## [REQUIREMENT]
Each record that follows should be reproduced in full, character for character.

## [Saved entries]
= = = = =
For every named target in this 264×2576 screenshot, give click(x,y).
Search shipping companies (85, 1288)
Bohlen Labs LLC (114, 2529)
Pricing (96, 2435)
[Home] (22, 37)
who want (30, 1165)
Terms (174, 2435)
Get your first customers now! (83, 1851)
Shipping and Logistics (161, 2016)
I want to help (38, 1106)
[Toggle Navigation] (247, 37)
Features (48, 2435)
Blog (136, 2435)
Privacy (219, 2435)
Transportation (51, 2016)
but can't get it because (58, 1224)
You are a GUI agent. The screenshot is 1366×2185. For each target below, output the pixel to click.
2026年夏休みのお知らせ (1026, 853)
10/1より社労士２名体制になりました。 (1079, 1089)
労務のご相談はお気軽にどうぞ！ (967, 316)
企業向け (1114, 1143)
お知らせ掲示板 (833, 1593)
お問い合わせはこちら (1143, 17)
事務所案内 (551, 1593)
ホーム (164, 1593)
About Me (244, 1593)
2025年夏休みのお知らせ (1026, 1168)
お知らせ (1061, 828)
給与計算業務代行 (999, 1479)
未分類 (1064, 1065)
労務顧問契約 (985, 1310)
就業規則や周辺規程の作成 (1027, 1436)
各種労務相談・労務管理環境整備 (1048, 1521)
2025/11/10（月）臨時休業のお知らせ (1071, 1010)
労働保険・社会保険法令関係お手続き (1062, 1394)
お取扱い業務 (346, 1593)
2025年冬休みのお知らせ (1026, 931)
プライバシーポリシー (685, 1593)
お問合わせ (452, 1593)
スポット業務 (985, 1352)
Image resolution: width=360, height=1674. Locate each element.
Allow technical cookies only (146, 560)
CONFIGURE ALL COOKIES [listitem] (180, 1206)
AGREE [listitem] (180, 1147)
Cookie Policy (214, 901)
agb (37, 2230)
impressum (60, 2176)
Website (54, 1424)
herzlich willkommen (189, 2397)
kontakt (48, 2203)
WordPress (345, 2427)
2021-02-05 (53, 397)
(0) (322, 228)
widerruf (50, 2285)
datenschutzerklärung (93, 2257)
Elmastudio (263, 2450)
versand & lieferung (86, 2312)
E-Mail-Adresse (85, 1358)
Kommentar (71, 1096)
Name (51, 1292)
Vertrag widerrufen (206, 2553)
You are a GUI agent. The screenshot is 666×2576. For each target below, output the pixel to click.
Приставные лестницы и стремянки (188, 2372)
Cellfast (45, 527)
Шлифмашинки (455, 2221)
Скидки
= = = = =
## [OUTPUT OF THE EXERCISE]
For every named target in this 264×2576 screenshot, give click(x,y).
Search shipping companies (85, 1288)
Bohlen Labs LLC (114, 2529)
Pricing (96, 2435)
[Home] (22, 37)
who want (30, 1165)
Terms (174, 2435)
Get your first customers now! (83, 1851)
Shipping and Logistics (161, 2016)
I want to help (38, 1106)
[Toggle Navigation] (247, 37)
Features (48, 2435)
Blog (136, 2435)
Privacy (219, 2435)
Transportation (51, 2016)
but can't get it because (58, 1224)
You are a GUI agent. The screenshot is 1366×2185. For each target below, output the pixel to click.
2026年夏休みのお知らせ (1026, 853)
10/1より社労士２名体制になりました。 (1079, 1089)
労務のご相談はお気軽にどうぞ！ (967, 316)
企業向け (1114, 1143)
お知らせ掲示板 (833, 1593)
お問い合わせはこちら (1143, 17)
事務所案内 (551, 1593)
ホーム (164, 1593)
About Me (244, 1593)
2025年夏休みのお知らせ (1026, 1168)
お知らせ (1061, 828)
給与計算業務代行 (999, 1479)
未分類 (1064, 1065)
労務顧問契約 (985, 1310)
就業規則や周辺規程の作成 (1027, 1436)
各種労務相談・労務管理環境整備 (1048, 1521)
2025/11/10（月）臨時休業のお知らせ (1071, 1010)
労働保険・社会保険法令関係お手続き (1062, 1394)
お取扱い業務 (346, 1593)
2025年冬休みのお知らせ (1026, 931)
プライバシーポリシー (685, 1593)
お問合わせ (452, 1593)
スポット業務 (985, 1352)
Image resolution: width=360, height=1674. Locate each element.
Allow technical cookies only (146, 560)
CONFIGURE ALL COOKIES [listitem] (180, 1206)
AGREE [listitem] (180, 1147)
Cookie Policy (214, 901)
agb (37, 2230)
impressum (60, 2176)
Website (54, 1424)
herzlich willkommen (189, 2397)
kontakt (48, 2203)
WordPress (345, 2427)
2021-02-05 (53, 397)
(0) (322, 228)
widerruf (50, 2285)
datenschutzerklärung (93, 2257)
Elmastudio (263, 2450)
versand & lieferung (86, 2312)
E-Mail-Adresse (85, 1358)
Kommentar (71, 1096)
Name (51, 1292)
Vertrag widerrufen (206, 2553)
You are a GUI agent. The screenshot is 666×2576. For each target below, output the pixel to click.
Приставные лестницы и стремянки (188, 2372)
Cellfast (45, 527)
Шлифмашинки (455, 2221)
Скидки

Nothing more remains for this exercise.